EXTRAIT DE PAGE:
▽

B. La Décision est raisonnable

[42] À la fin de son mémoire, et lors de l’audience devant la Cour, l’avocat de Mme Yamdjeu a par ailleurs soumis que la SAR aurait commis une erreur de droit en tirant des conclusions défavorables quant à sa crédibilité, lesquelles seraient fondées sur un exposé circonstancié incomplet dont les manquements seraient attribuables à l’incompétence du Consultant. Toutefois, Mme Yamdjeu ne fournit aucun détail à cet égard dans son affidavit et son avocat a reconnu, lors de l’audience, n’avoir offert rien de tangible dans son mémoire à l’appui de cet argument.

[43] Compte tenu de cette absence totale de détails, Mme Yamdjeu a clairement failli à son fardeau de démontrer que les conclusions de la SAR en matière de crédibilité seraient déraisonnables (Vavilov au para 100). À tout événement, elle admet dans son mémoire que les soi-disant erreurs de crédibilité de la SAR seraient attribuables à l’incompétence du Consultant. En effet, elle reconnaît que la SAR n’a pas commis d’erreur dans son analyse et que la Décision « pouvait être tout à fait appropriée compte tenu des renseignements figurant au dossier » (Mémoire de Mme Yamdjeu aux para 29, 31). Or, la Cour a déjà rejeté les allégations d’incompétence. La Décision est donc raisonnable.

△

CONSIGNE:
Rédigez la suite de l'extrait de jugement sur le caractère raisonnable de la décision de la SAR, en partant de sa dernière phrase. Les enregistrements qui suivent proviennent d'une autre source.

DONNÉES FOURNIES:

▽

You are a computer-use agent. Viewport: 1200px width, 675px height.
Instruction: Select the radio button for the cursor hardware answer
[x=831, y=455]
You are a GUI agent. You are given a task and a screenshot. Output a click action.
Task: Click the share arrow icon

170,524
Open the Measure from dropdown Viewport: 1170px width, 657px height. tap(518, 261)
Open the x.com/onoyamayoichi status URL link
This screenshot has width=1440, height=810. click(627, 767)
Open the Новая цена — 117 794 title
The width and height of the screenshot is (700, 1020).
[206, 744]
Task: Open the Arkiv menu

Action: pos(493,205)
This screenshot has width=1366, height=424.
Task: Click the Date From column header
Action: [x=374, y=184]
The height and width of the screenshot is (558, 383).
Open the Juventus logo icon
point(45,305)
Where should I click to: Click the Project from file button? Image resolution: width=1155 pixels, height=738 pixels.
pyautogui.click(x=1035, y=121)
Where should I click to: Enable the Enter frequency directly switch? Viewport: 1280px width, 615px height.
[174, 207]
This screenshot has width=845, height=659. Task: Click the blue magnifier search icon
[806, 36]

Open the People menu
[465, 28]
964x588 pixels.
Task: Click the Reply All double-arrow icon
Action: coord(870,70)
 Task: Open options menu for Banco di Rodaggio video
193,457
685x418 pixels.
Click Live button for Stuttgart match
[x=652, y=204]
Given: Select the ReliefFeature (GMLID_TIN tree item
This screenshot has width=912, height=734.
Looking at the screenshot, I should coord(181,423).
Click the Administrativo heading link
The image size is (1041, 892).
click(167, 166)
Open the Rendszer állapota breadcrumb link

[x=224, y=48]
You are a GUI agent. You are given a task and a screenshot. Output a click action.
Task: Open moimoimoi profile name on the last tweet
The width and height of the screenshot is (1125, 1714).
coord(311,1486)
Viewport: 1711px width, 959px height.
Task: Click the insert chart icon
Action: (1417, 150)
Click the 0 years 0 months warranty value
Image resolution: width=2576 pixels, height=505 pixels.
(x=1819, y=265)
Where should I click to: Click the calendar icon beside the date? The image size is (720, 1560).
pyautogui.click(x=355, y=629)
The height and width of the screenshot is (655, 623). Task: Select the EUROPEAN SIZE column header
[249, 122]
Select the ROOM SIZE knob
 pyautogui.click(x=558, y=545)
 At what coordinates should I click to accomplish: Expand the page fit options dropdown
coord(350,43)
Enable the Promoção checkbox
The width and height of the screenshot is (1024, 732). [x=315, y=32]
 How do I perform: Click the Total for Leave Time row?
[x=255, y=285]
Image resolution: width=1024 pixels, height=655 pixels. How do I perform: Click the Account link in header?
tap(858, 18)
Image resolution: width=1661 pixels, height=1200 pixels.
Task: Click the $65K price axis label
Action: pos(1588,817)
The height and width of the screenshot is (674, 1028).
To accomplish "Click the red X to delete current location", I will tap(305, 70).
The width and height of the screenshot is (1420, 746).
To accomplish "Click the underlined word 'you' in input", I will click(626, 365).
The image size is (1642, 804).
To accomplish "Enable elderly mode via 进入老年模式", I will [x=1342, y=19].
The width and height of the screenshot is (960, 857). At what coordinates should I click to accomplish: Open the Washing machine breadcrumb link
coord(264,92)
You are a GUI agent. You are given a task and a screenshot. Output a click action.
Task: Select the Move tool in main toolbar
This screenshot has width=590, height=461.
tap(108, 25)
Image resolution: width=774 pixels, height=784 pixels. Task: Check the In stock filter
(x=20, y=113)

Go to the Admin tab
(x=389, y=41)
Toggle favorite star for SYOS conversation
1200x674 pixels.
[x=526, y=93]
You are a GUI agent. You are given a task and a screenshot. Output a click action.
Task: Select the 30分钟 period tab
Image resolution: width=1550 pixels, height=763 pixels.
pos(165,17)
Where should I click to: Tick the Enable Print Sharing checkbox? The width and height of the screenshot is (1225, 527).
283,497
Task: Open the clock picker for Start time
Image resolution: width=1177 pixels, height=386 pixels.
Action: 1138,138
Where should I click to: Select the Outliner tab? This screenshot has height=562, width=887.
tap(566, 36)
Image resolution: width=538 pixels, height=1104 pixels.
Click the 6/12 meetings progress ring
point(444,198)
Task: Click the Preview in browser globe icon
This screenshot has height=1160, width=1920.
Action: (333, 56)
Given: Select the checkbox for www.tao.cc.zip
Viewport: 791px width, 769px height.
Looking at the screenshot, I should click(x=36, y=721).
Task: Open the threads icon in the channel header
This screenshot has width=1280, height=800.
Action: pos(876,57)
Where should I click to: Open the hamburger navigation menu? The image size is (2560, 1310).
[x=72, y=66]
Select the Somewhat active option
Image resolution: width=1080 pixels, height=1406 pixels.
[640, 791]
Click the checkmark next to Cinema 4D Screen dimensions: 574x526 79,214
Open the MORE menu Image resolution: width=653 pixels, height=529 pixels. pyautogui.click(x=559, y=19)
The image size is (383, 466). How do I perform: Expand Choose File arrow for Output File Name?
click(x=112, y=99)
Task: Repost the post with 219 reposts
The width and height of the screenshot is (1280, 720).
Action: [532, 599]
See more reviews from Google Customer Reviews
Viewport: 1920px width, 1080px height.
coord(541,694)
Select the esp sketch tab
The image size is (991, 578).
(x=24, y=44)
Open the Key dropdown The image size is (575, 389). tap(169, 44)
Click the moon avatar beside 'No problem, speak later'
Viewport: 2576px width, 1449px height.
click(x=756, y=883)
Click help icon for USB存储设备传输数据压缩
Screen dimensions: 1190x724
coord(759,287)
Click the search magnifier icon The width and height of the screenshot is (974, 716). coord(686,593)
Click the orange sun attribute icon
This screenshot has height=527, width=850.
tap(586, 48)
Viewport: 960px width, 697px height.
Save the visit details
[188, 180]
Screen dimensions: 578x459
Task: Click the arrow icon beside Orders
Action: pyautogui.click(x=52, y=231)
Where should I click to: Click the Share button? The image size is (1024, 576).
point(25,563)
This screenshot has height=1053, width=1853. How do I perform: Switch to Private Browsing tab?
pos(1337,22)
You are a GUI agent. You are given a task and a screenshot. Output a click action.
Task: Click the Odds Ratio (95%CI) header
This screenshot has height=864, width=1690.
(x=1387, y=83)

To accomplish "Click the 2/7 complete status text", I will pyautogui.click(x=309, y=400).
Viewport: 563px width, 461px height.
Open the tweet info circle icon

△

RÉSULTAT OBTENU:
[44] À l’audience, l’avocat de Mme Yamdjeu a tenté de plaider que la SAR aurait contrevenu aux Directives numéro 4 du président : Considérations liées au genre dans les procédures devant la CISR, et de bonifier les soumissions laconiques de son mémoire sur le caractère déraisonnable de la Décision. Il reconnaît toutefois qu’il n’a pas soulevé ces arguments dans son mémoire. Or, la jurisprudence de la Cour établit clairement « [qu’] à moins d’une situation exceptionnelle, tout nouvel argument non présenté dans le mémoire des faits et du droit d’une partie ne doit pas être examiné, puisque cela porterait préjudice à la partie opposée, et pourrait faire en sorte que la Cour ne puisse pas évaluer convenablement les mérites du nouvel argument » (Makori c Canada (Citoyenneté et Immigration), 2023 CF 1088 au para 21; voir aussi : Altiparmak c Canada (Citoyenneté et Immigration), 2018 CF 776 au para 11; Abdulkadir c Canada (Ministre de la Citoyenneté et de l’Immigration), 2018 CF 318 au para 81; Del Mundo c Canada (Ministre de la Citoyenneté et de l’Immigration), 2017 CF 754 aux para 12–14).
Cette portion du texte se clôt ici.